Apart from the considerations discussed in the sections above, and conditional on the unsubstantiated assumption that adaptive fixations are common, the absence of hard sweep patterns in many natural populations has led some to conclude that soft sweeps must be the primary mechanism of adaptation, with a recent popularity for invoking these models in the human and Drosophila literature. However, as argued above, this assumption is poorly supported, and theoretical and experimental insights to date suggest that soft sweeps from standing variation or from multiple beneficial mutations for populations of this size are unlikely. This argument itself is of course somewhat circular, as quantifying the fraction of adaptively fixed mutations, and the proportion of newly arising beneficial mutations, is indeed one of the central focal points of population genetics, and is far from resolved as discussed. Thus, assuming a very large fraction of adaptive fixations to quantify the fraction of adaptive fixations is rather self-defeating.

A quite separate point has also been neglected in this literature. Namely, the power of existing tests of hard selective sweeps to identify these patterns within demographically complex populations (a category that certainly includes humans and Drosophila). Biswas and Akey⁶¹ examined the consistency between methods used for conducting genomic scans for beneficial mutations in humans. Results differed dramatically, ranging from 1,799 genes identified by Wang et al.⁶² to 27 genes identified by Altshuler et al.⁶³ Perhaps even more striking, of the six studies examined, there was virtually no overlap in the genes identified. For example, of the 1,799 genes identified by Wang et al.⁶², 125 overlap with the scan of Voight et al.⁶⁴, 47 from Carlson et al.⁶⁵, 5 from Altshuler et al.⁶², 4 from Nielsen et al.⁶⁶ and 40 from Bustamante et al.⁶⁷ In addition, the recent review by Crisci et al.², summarizing estimates of the rate of adaptive fixation in Drosophila, noted that the inferred genomic rate differs by two orders of magnitude between studies (from λ=1.0E−12 (ref. 68) to λ=1.0E−11 (refs 69, 70) to λ=1.0E−10 (ref. 71)—where 2N_eλ is the rate of beneficial fixation per base pair per 2N_e generations).

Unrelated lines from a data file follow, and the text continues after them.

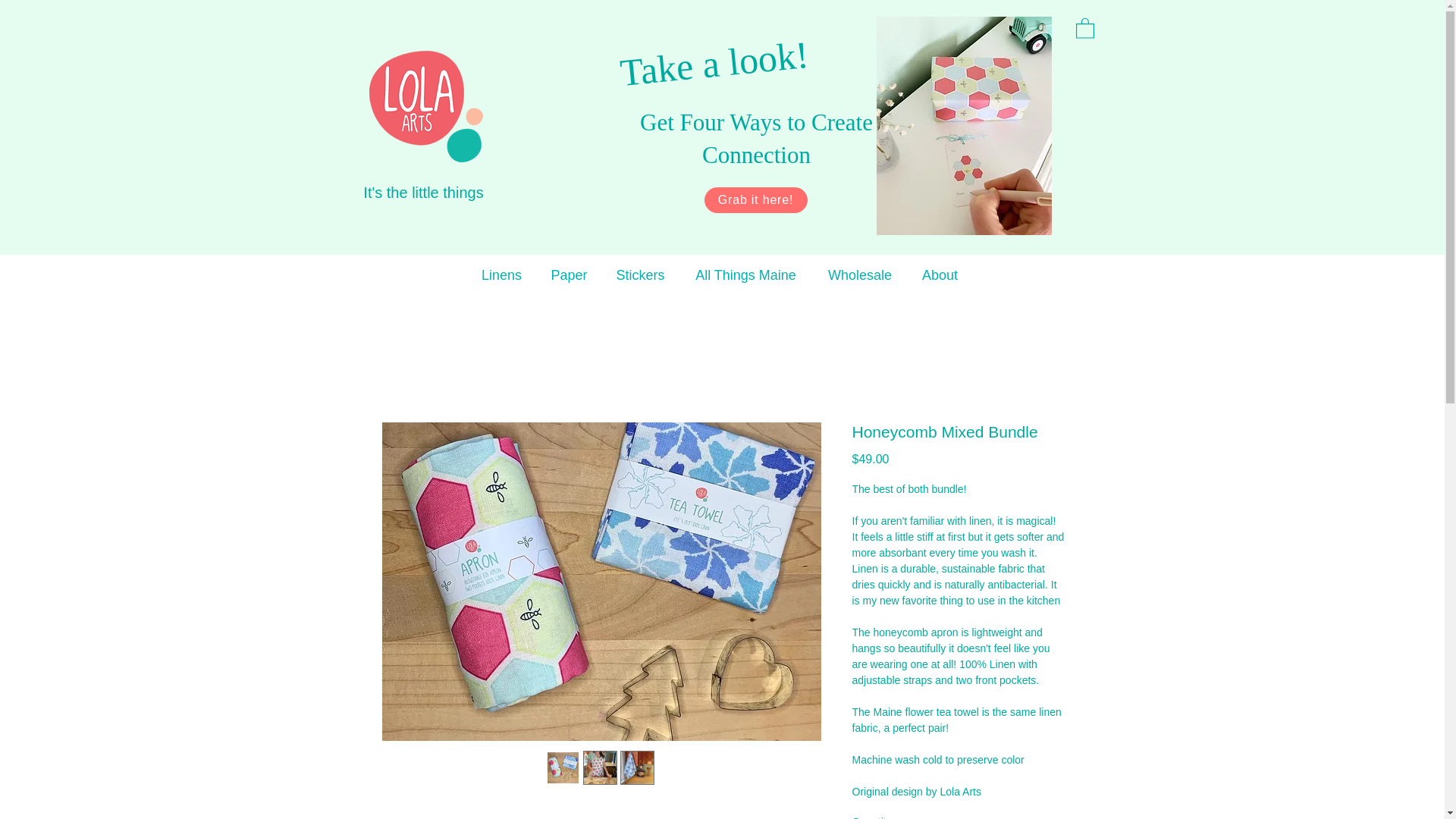
Grab it here! (754, 199)
Stickers (640, 275)
All Things Maine (745, 275)
Wholesale (859, 275)
About (939, 275)
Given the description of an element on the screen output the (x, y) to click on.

Evaluating the performance of these statistics has thus remained an important question, and over the past decade numerous researchers have demonstrated low power under a wide range of neutral non-equilibrium models^{72,73,74,75,76}. More recently, Crisci et al.⁷⁷ specifically evaluated the ability of the most widely used and sophisticated tests of selection via simulation (Sweepfinder⁶⁶, SweeD⁷⁶ and OmegaPlus⁷⁸), to identify both complete and incomplete hard selective sweeps under a variety of demographic models of relevance for human and Drosophila populations. The results are troubling, with the true positive rate rarely exceeding 50% even under equilibrium models, and being considerably worse for models of moderate and severe population size reductions (Fig. 3). Furthermore, the false positive rate was often in excess of power, particularly for models of population bottlenecks. Though not conclusive, this indeed suggests a troubling potential interpretation for the lack of overlap between the above mentioned genomic scan studies.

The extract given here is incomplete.